* _Work request_:
Below are the records; give again exactly the line with "Select the cloud upload icon in sidebar", the line with "The height and", and each line that lies between them, and nothing besides.

* _Data for analysis_:
--- --- ---
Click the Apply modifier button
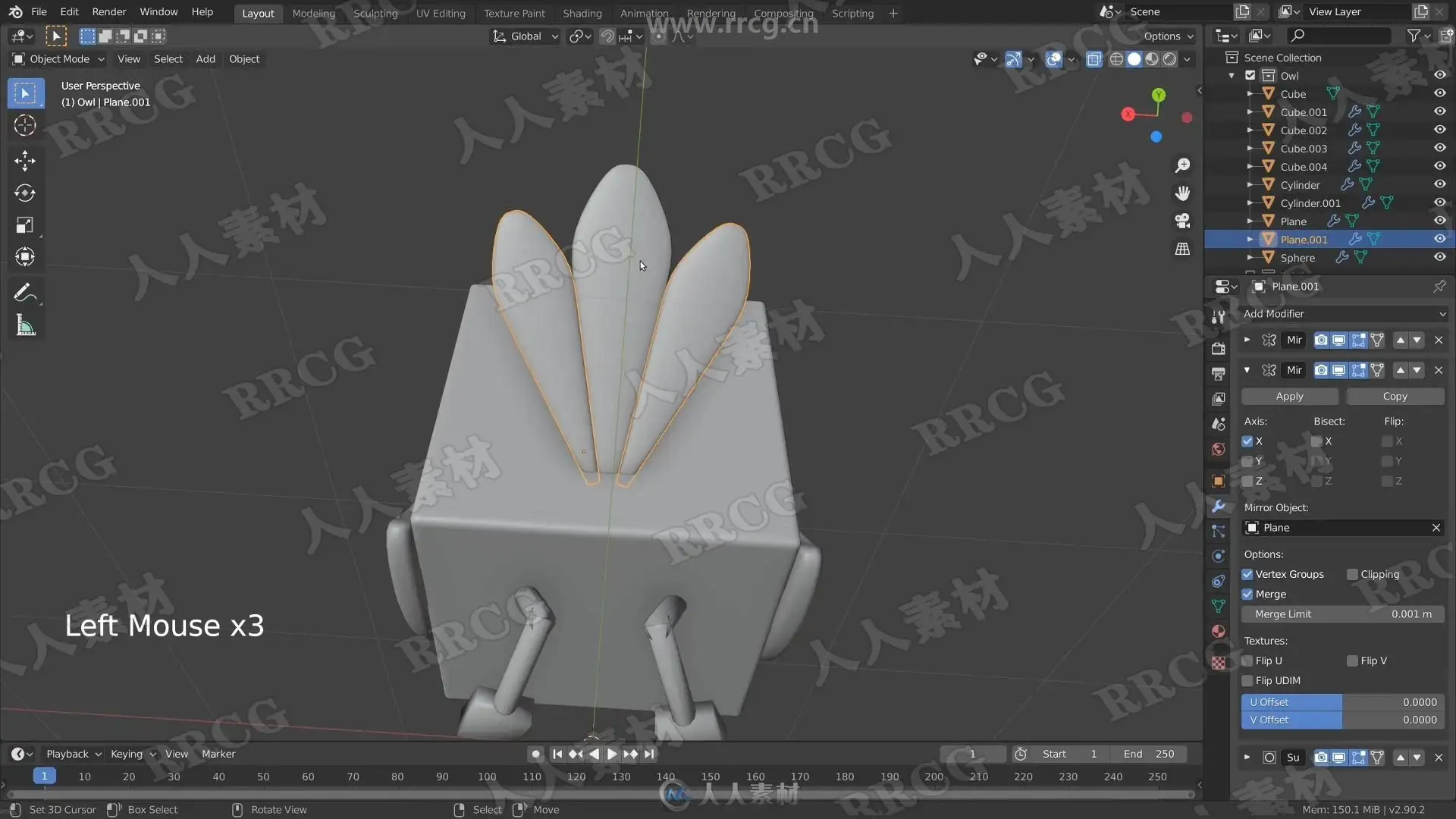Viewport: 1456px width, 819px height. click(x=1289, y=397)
--- --- ---
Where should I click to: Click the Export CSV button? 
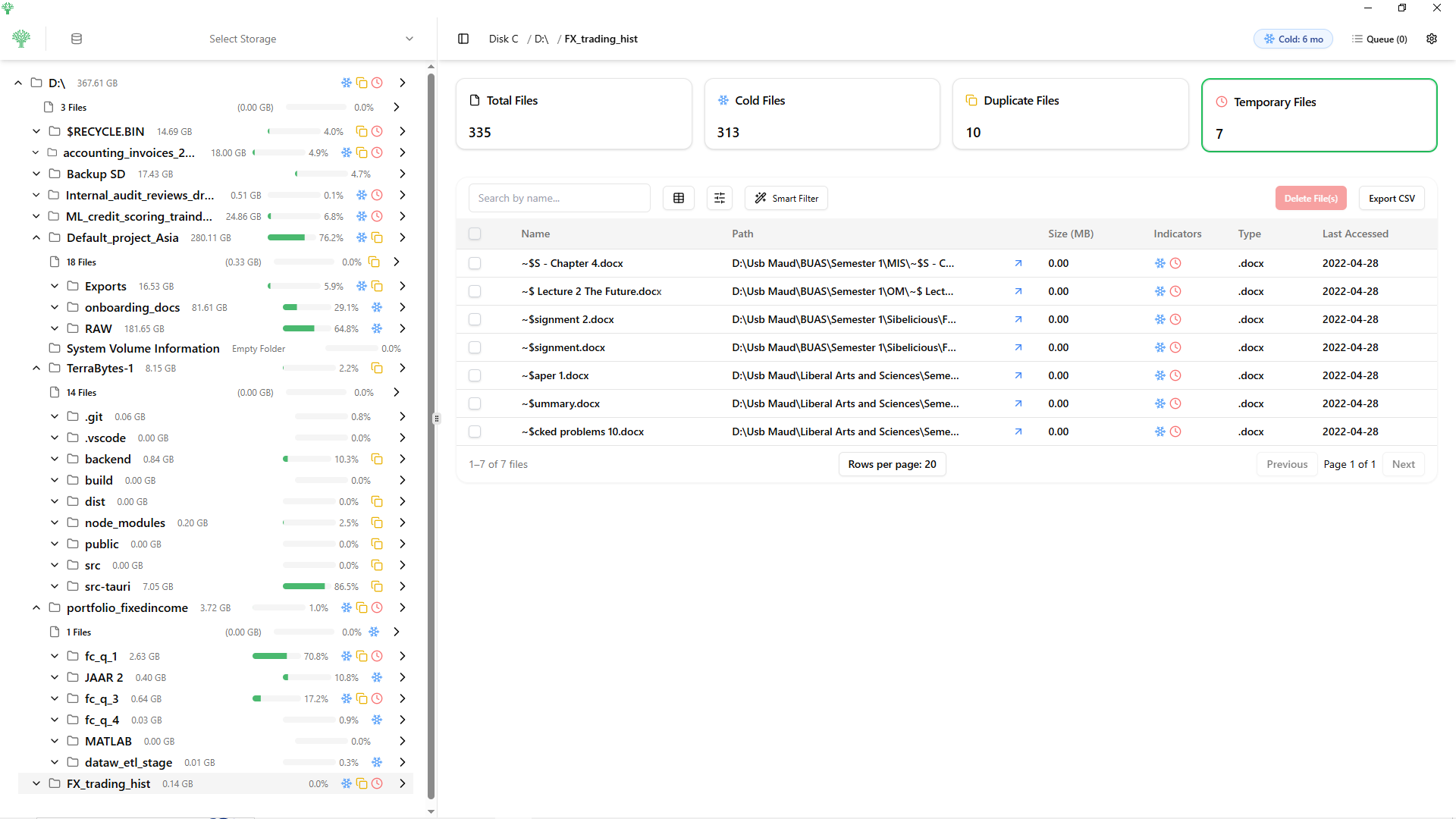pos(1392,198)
--- --- ---
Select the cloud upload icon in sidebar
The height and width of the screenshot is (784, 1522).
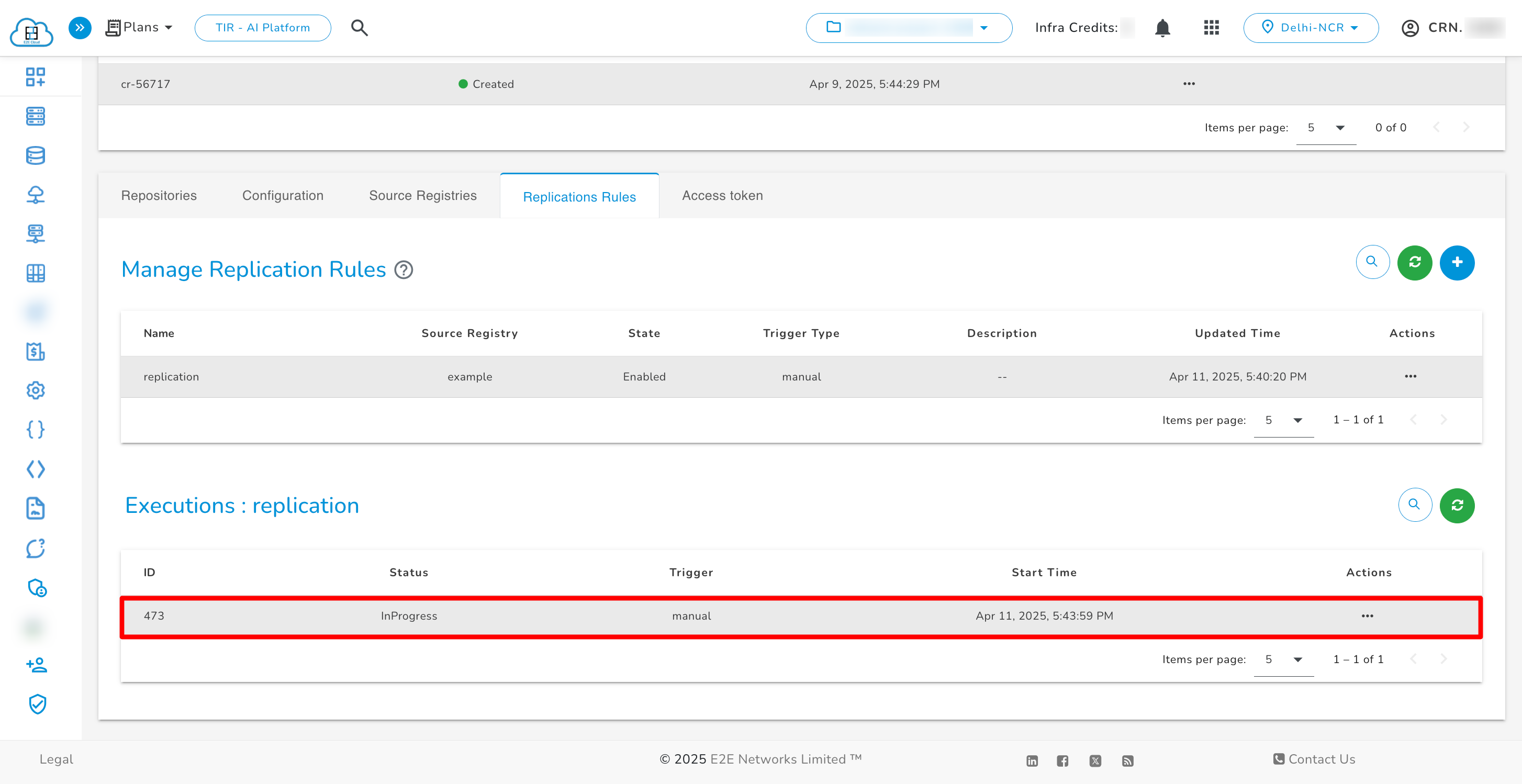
--- --- ---
* _Written solution_:
Select the cloud upload icon in sidebar
The height and width of the screenshot is (784, 1522).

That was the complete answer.